Splunk
Export your Splunk search results, then ask Sleuth what happened.
Export from Splunk
- Run your SPL in Splunk Web (Cloud or Enterprise). Narrow the time range to the incident window — e.g.
index=prod sourcetype=checkout-worker earliest=-2h@h latest=@h. - Above the results table, click Export → JSON.
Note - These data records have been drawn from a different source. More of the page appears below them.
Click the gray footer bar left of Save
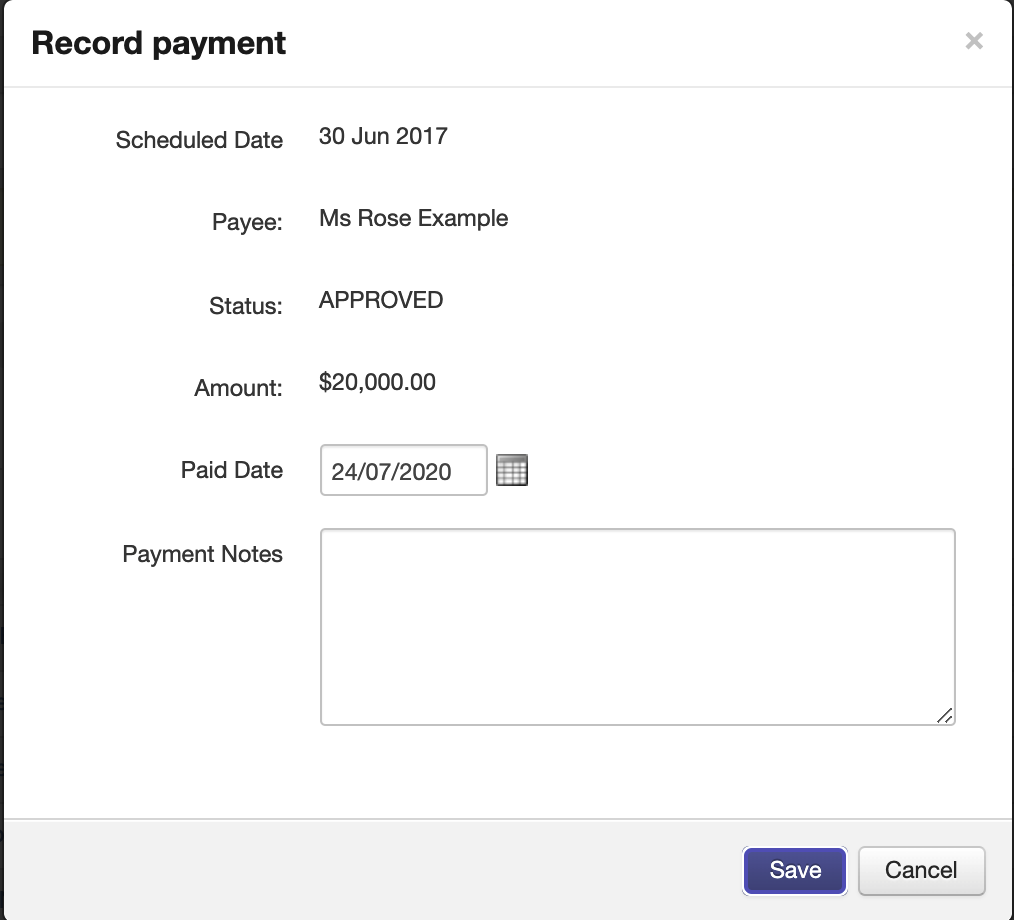Image resolution: width=1014 pixels, height=920 pixels. (x=370, y=870)
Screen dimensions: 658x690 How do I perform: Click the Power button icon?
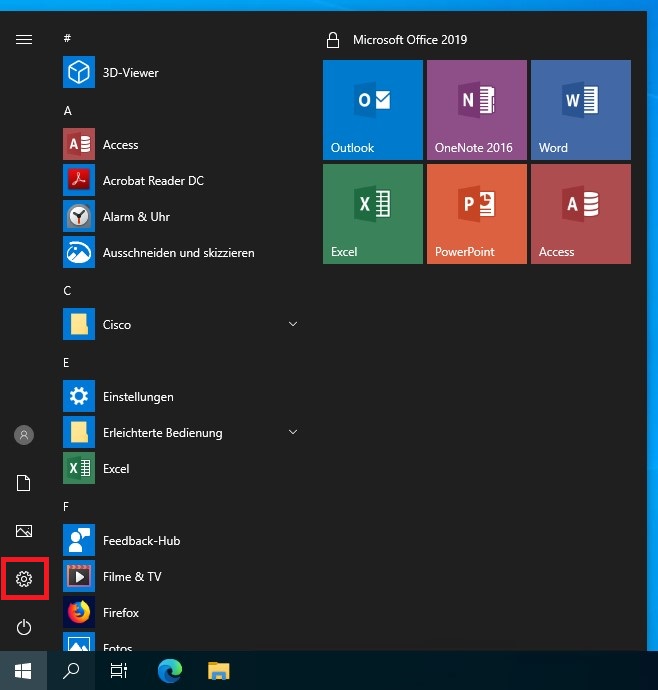[24, 627]
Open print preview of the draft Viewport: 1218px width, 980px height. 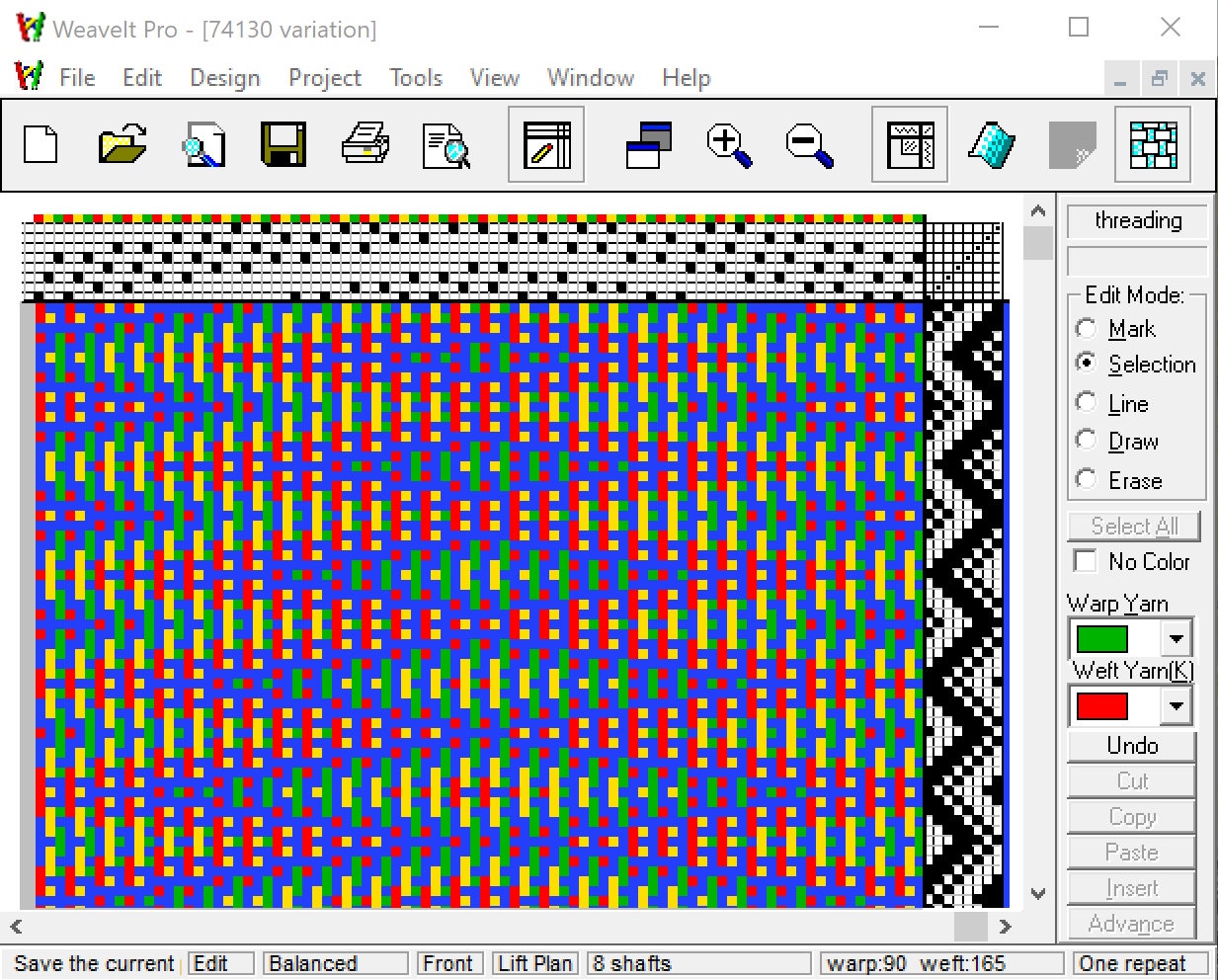[446, 144]
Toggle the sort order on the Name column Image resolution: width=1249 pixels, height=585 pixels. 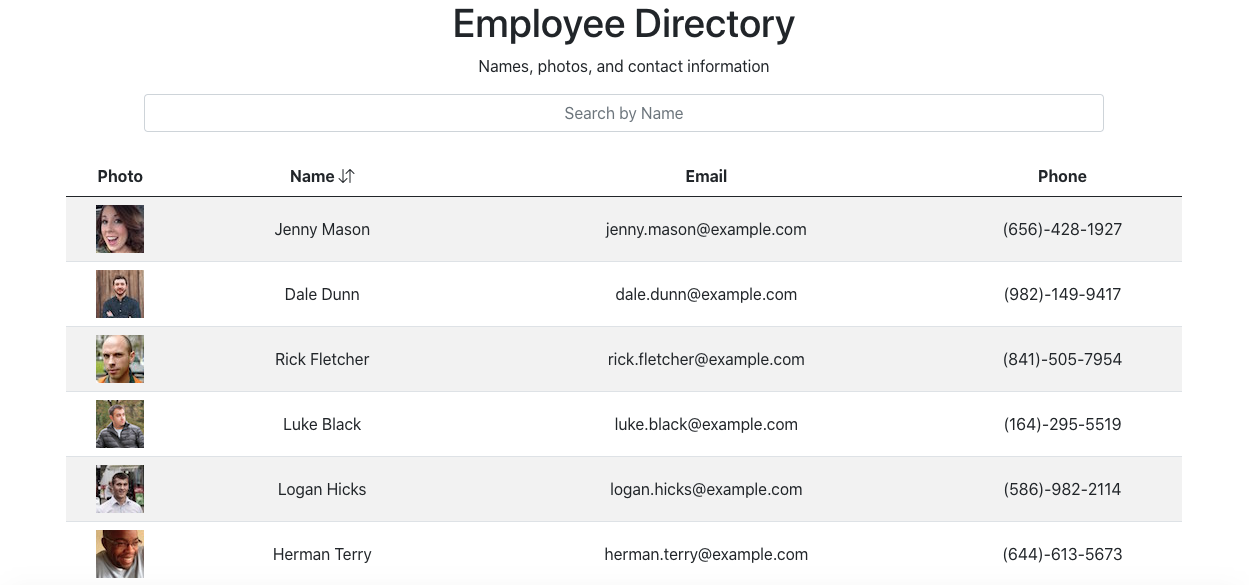point(348,176)
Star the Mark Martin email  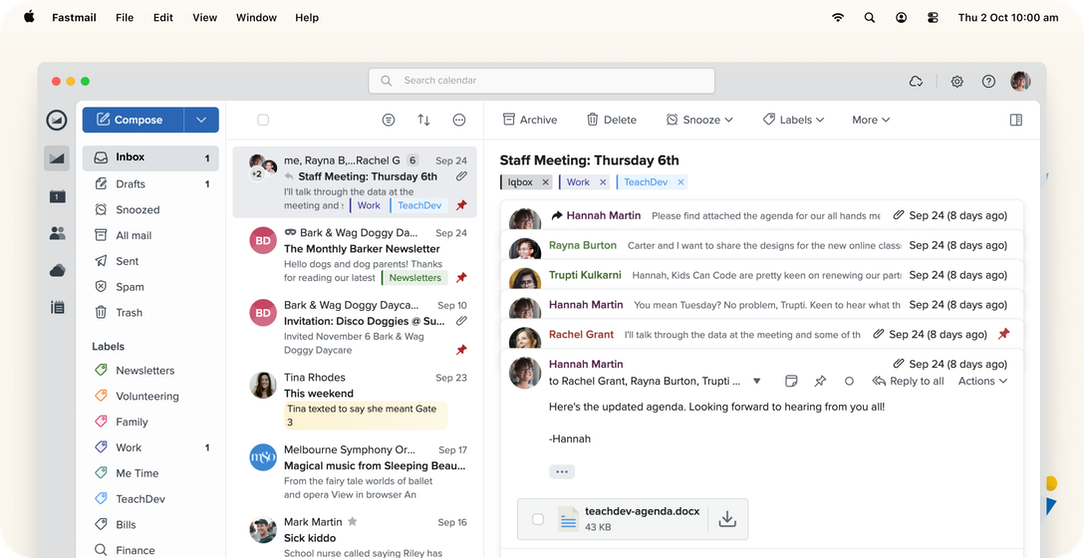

- Save the file locally as
incident.json(or.jsonl— either works).
Sleuth auto-detects both Splunk shapes:
- The wrapped
{"preview": false, "offset": 0, "result": {"_time": ..., "_raw": ...}}one-line-per-event export. - The flat variant where each line is the
resultdict directly.
Fields normalized: _time → ts, sourcetype/source/host → service, level/severity → level, _raw → msg.
Ask
sleuth ask "why did checkout start returning 5xx around 02:58?" \
--logs ./incident.json \
--out checkout-incident.sleuth.json
Open the case file in the viewer or paste the root_cause + remediation into your postmortem doc.
Notes
- Logs never leave your laptop. Sleuth reads the file locally, runs the agent locally, and writes the case file locally.
- Sensitive fields (Bearer tokens, Stripe keys, AWS creds) are redacted at ingest before anything hits the LLM.
- Large exports are fine — ingest streams line-by-line and caps at 2 GiB / 50M rows.